The midlife crisis !! An often dreaded period of time that can make the most strong-willed of us, cringe. For a large number of women who have always kept themselves busy with their career, home and kids; being suddenly faced with the empty nest syndrome, find it difficult to cope and adjust to this change. With peri-menopause kicking in around the same time and the dipping hormones, it adds to the deterioration in both physical and mental health. As if that wasn’t enough, this is also usually the time they begin to experience weight gain, bloating, joint pains, hot flushes and a pre-diabetic condition.
How can we recognize its grip on our lives? What can we do to help ourselves?
Studies indicate that women over 40 have proven to have longer endurance and patience which is the key to being a good runner. So, is running one of the best activities that women over 40 can take up?
Let’s take a look at some benefits it offers:
- Promotes emotional well-being
- Acts as an antidepressant
- Helps to lose weight
- Promotes betterment in lifestyle diseases and seasonal affective disorders.
- Maintains bone and joint health
- Prevents osteoporosis
- Helps to manage symptoms of menopause
- Tones up the muscles and prevents age-related muscle loss
- Helps to increase body image.
Well, the benefits certainly look enticing enough but to extract the maximum benefit, we need to focus on the right training implementation to ensure injury-free running.
So, what does the right training plan look like?
- Slowly build up the aerobic base.
- Run slow and within the aerobic zone.
- Keep the heart rate in check and never exceed the aerobic zone in the routine runs.
- Focus on a walk-run method.
- Sprints and speed intervals have to be added later on in the training.
- Listen to your body.
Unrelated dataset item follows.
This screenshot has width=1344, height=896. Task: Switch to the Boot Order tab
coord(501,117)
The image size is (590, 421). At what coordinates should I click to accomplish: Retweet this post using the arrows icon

Run at a comfortable pace. If you’re panting then you’re doing it wrong.
- Focus on bodyweight strength training including lunges, squats, single-leg deadlifts.
- Add plyometrics in the form of burpees, single-leg hops, box jumps, frog and gorilla jumps.
- Yoga is a must to increase flexibility and prevent joint pain.
- Focus on the correct posture and keep the cadence high. Try for a midfoot strike.
- Invest in a good sports bra, sports shoes and also good quality socks. Sports watch like Garmin can be also used for accurate heart rate and cadence analysis.
- Understand the difference between pain and soreness. If there is any pain then get sufficient rest and apply ice. Use TheraBand to build up muscle strength.
- Get a good massage once a week.
- Physiotherapist consultations are a must and one should not depend on gym trainers for injury management.
- If suffering from an injury, stay away from too many pain killers, stop running and recover from the pain.
Pointers that can be helpful in losing weight using running as a tool.
- Focus on clean and green eating
- Do not overcompensate your runs with a lot of post-run food.
- Minimize on carbohydrate intake and stick to a low carb diet.
- Add seeds and nuts.
- Take optimal protein intake. You can take whey protein supplements if required especially if you’re a vegetarian.
- Maintain your hydration with electrolyte balance.
- Take good quality fats in the form of ghee and butter.
- Take Calcium, Magnesium, Vitamin D and Omega-3 supplements.
- Do not over train as that will cause a cortisol rise.
- Rest well and recover.
Running is all about being happy and in the zone. It’s about your own meditative space. Never try to force your body into doing something instead ease into it. Run to feel the breeze on your face and to be one with nature. Do not try to keep doing a lot of events and choose your runs wisely and train accordingly.
Patience is the key and if you show patience and respect your body you can keep running all your life.